TITLE:
Computational Assessment and Pharmacological Property Breakdown of Eight Patented and Candidate Drugs against Four Intended Targets in Alzheimer’s Disease
AUTHORS:
Bishajit Sarkar, Syed Sajidul Islam, Md. Asad Ullah, Sohana Hossain, Md. Nazmul Islam Prottoy, Yusha Araf, Masuma Afrin Taniya
KEYWORDS:
Alzheimer’s Disease, Harmol, β-Secretase, Docking, Tau Protein, β-Amyloid
JOURNAL NAME:
Advances in Bioscience and Biotechnology,
Vol.10 No.11,
November
25,
2019
ABSTRACT:
Alzheimer’s Disease (AD) is
the most prevalent age-related dementia.
AD can be caused by abnormal processing of amyloid precursor protein (APP) or
by oxidative stress or may be due to the actions of kinases or the degeneration and loss of functions of neurons in the brain.

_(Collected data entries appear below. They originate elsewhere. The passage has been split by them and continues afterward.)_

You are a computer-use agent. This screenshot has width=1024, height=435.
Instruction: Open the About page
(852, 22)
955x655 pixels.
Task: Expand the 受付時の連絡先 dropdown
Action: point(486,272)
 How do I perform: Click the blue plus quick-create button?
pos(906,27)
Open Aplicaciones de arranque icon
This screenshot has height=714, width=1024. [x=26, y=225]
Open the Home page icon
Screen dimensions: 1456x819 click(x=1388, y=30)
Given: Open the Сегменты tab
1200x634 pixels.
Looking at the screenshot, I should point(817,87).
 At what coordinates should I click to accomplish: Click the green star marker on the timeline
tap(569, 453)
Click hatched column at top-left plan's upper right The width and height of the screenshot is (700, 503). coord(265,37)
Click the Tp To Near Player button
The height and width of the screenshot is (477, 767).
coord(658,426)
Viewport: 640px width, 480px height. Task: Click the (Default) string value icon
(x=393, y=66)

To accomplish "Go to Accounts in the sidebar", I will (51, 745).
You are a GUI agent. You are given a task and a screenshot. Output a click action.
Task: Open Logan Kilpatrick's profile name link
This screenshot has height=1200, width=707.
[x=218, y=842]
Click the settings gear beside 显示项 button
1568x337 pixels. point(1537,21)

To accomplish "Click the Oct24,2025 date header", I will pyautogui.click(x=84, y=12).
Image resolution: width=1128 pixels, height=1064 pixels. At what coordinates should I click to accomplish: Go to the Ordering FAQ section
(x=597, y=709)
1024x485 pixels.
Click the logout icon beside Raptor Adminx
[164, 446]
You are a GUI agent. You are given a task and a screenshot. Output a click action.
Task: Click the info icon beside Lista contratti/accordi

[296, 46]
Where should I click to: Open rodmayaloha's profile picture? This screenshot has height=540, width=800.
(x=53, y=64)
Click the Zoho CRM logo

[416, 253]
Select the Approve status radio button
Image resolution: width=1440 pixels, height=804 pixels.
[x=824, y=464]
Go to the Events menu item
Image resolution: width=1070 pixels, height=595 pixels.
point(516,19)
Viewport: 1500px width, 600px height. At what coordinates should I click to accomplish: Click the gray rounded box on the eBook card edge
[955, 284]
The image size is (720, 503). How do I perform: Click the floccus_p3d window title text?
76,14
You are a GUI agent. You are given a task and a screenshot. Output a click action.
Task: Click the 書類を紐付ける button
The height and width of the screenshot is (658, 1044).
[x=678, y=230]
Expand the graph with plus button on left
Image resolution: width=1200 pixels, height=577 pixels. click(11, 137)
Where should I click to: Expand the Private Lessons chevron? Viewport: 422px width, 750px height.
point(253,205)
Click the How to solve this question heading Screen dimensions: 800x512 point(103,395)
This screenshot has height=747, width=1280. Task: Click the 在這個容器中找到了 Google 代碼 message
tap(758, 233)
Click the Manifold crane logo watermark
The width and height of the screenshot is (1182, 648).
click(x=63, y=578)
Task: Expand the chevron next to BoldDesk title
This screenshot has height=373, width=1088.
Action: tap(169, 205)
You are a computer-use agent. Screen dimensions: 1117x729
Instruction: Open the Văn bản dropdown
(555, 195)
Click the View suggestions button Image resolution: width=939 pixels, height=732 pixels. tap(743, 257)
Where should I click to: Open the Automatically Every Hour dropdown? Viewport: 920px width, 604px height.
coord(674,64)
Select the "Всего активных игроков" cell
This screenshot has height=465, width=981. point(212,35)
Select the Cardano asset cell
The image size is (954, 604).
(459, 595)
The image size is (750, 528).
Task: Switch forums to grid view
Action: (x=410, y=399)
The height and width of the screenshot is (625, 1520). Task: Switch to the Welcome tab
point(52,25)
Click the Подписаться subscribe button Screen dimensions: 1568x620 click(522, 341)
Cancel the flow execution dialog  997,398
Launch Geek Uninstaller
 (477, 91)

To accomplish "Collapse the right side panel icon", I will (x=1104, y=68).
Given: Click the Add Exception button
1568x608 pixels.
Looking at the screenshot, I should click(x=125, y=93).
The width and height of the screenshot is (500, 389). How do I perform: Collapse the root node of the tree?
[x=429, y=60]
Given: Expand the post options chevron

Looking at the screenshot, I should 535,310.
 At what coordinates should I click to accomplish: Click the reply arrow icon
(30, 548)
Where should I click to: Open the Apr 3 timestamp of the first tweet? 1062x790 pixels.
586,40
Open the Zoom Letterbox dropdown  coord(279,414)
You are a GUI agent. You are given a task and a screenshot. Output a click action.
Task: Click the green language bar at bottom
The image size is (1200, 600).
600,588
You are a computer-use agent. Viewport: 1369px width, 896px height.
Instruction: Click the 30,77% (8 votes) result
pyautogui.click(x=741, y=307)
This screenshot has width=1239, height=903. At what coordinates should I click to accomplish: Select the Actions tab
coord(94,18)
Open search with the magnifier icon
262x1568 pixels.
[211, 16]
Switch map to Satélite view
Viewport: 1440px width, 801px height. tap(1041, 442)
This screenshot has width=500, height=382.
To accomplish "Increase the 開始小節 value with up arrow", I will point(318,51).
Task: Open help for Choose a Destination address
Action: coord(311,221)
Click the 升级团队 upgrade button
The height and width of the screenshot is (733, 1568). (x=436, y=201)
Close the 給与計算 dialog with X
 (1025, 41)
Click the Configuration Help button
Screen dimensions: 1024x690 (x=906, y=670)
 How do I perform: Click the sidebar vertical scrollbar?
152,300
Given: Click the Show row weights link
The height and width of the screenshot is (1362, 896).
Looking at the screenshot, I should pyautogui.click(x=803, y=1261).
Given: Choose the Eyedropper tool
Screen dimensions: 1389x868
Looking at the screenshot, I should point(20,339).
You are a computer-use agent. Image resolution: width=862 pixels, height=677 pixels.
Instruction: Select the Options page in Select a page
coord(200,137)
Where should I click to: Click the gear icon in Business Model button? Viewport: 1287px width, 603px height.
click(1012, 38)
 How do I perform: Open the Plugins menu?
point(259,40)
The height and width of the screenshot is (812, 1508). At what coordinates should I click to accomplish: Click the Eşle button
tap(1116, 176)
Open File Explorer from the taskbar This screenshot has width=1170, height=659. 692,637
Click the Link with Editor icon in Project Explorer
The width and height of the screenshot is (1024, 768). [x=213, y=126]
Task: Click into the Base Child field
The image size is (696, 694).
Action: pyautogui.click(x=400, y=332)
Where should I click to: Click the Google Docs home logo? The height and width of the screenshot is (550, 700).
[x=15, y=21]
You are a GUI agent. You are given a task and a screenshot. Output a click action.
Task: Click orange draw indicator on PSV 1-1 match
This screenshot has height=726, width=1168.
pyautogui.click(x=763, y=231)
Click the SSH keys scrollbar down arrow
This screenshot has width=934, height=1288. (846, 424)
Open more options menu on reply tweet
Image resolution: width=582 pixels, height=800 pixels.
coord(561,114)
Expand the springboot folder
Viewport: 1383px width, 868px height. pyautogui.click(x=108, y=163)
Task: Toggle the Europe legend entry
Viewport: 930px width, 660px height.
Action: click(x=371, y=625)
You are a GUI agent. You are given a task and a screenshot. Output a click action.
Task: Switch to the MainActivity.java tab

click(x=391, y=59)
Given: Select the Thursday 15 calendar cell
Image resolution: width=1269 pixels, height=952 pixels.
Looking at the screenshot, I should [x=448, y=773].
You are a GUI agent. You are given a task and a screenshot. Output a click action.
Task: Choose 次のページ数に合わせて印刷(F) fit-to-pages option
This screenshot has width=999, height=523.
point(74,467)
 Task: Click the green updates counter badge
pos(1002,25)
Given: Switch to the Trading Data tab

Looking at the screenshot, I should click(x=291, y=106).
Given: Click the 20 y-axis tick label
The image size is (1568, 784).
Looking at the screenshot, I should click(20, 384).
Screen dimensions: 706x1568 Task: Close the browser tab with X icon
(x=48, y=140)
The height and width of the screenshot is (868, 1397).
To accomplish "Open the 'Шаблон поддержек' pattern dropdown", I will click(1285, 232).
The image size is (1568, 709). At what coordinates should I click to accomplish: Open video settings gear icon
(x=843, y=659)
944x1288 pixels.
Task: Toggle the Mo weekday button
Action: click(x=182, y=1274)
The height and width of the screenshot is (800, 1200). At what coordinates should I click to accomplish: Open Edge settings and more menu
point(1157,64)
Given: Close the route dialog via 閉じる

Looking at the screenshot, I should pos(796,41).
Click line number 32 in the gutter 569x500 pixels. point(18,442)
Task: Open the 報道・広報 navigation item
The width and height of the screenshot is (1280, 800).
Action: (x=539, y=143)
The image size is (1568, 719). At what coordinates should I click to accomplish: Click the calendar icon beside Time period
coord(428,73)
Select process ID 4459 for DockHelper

Although
various treatments have already gained success in the in vitro studies, however, till now not a single satisfactory drug has been proven
that can cure this disease permanently till now. In this
study, the best possible drug has been determined from a group of drug
molecules using methods of molecular docking. Molecular docking is a
computational approach which helps to
determine the best molecule from a group of molecules which may bind with the highest affinity with the intended target by mimicking the original biological
environment in a computer. The tested drug molecules in this experiment are the disease modifying agents, capable of
inhibiting a particular protein involving in the AD pathway. Eight drug
molecules (ligands)-memantine (-4.075 Kcal/mol), hymenialdisine (-8.079 Kcal/mol), tideglusib (-6.445 Kcal/mol), kenpaullone (-7.545 Kcal/mol), dihydrospiro[dibenzo[a,d][7]annulene-5,4’-imidazol] (-4.742 Kcal/mol), harmine (-7.57 Kcal/mol), harmol
(-6.583 Kcal/mol) and 1-Methyl-4-Phenylpyridinium (-5.214 Kcal/mol),
have been docked successfully against four
targets (proteins)-N-Methyl-D-Aspartate Receptor (NMDAR), glycogen synthase kinase-3β (GSK-3β), beta-secretase (β-secretase) and dual specificity
tyrosine (Y)-phosphorylation-regulated kinase 1A (DYR-K1A) in
this experiment which are intended
targets in current AD treatment approaches. Investigation of docking results, druglikeness
properties and ADME/T testing results
suggest that the best findings of this experiment are memantine,
hymenialdisine, dihydrospiro[dibenzo[a,d][7]annulene-5,4’-imi- dazol]
and harmol, that could be the best possible drugs for the treatment of AD.